固有名持ち武器(ネームドウェポン)は一般的にアーチファクトやユニークスキルを有する武具を指します。いくらこの街の店売りで最高品質とはいっても名前をつけるのは憚られるかと……。本当にいい装備と比べると、ミスリルでできた剣、というより、成分には一部ミスリルが含まれます、という程度のものでしかありません」

「知っている。それでもだ」

「男性はそういうの好きですね」


 女が何でもかんでも形容して可愛い、というのと同じだ。


「それで、なんて名前にしたんです」

「エヴァの剣」

「やめてください。直ちに改名を命じます」


 未だ嘗てないほどに明確に拒絶の意思を表示された。名前に関連した冗談はお気に召さないようだ。


「冗談だよ、冗談。本当は『ヴィツォファリア』と名付けた」

「へえ、綺麗な名前ですね。どういう意味なんですか」

「え? 直訳すると『引き上げる者』だ」


 エヴァは強いだけではなく学を備えているから、説明されずとも分かりそうなものだ。それとも、意味を知りながら敢えて聞いているのだろうか。

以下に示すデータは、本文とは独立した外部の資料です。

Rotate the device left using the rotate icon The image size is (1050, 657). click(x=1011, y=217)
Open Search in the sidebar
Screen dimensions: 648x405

「なるほど、闘衣と対応装備を知って一段階上に上る。安直ですが素直な名前です。私も気に入りました。ただ、あんまりペラペラ話すと、イタい人になってしまうので、名前については私とアルバート君だけで共有しておきましょう」


 語感を変えても、このレベルの武器に名前を冠するのは寒々しいことに変わりないらしく、二人の秘密という体で、剣の名前を誰にも喋らないように暗示された。


「今日は手配師からの依頼を遂行します」

「何か割のいい案件でもありそうなのか」

「いい機会なのでアルバート君に忠告しておきます。あまり手配師や他のハンターに目をつけられるような独り善がりのハントはしないほうがいいですよ。手配師を通さないハントを繰り返して狩場を荒らし、目の敵にされると、遠からず君に暗殺者が差し向けられることになります。ミスリルどころかブラッククラスの強さがあったとしても、昼夜問わずに命を狙い続ける暗殺者から身を守り続けるのは至難です」


 暗殺者……前世でもお世話になったことのない仕事だ。それをこんな貧乏人に?


「ハンターはまばらで獲物の大半がゴブリン、という東の森での悲惨なハントにやっかみを入れる物好きがいるだろうか……」

「一昨日までの君ならそうかもしれませんが今は違いますよね。手っ取り早く金になる魔物が魅力的に見えているんじゃないですか」

「それは……」

「そういう時こそとても危険なのです。少しばかり割が悪くても、手配師から依頼を受けて双方が受益できるようにすれば話は穏便に済みます。若い人にはこういう話、ウケが悪いですけどね」


 確かに今は物入りだ。しかし、その状況を作り上げたのは、私ではなくエヴァだ。


「言いたいことは分かった。痛み入る忠告だ」


 ふと思った。エヴァこそが『それ』なのではないかと。


「じゃあ今日の口入れは、普段と違う心持ちで並ばないと」


 チタンクラスのエヴァとゴールドクラスの私にとって適度な難易度の案件など、そう出てくるものではない。戦闘難易度には拘泥せず、業務量と報酬が釣り合っている案件を引き受けるようにすればいいだろう。それくらいであれば、いくらでも探しようがある。


「実は昨日のうちに話をつけてあるんです」

「依頼の先取りか、狡いな。そういう行為も他のハンターに恨まれないか?」

「いえ、案件自体は一昨日から既に挙がっているものですよ。魅力がないから誰も受けないだけで」

「あぁ、じゃあもしかして採集地点に沸いた虫退治の話か」

「ご名答」


 確か、南の森の香草群生地にゴロンアントが発生(アウトブレイク)を起こしている、というやつだ。ゴロンアントは大型の蟻で、数匹程度ならシルバークラスのハンターでも余裕をもって倒せる。今回の件は、退治しなければならないゴロンアントの数が多く、その割に報酬が安い。仕事というよりも奉仕的側面が強い。香草のほうも需要こそ安定してあるけれど、別段高値ではないし代替品はいくらでもあり、供給が途絶えても誰かが困窮する類のものとは違う。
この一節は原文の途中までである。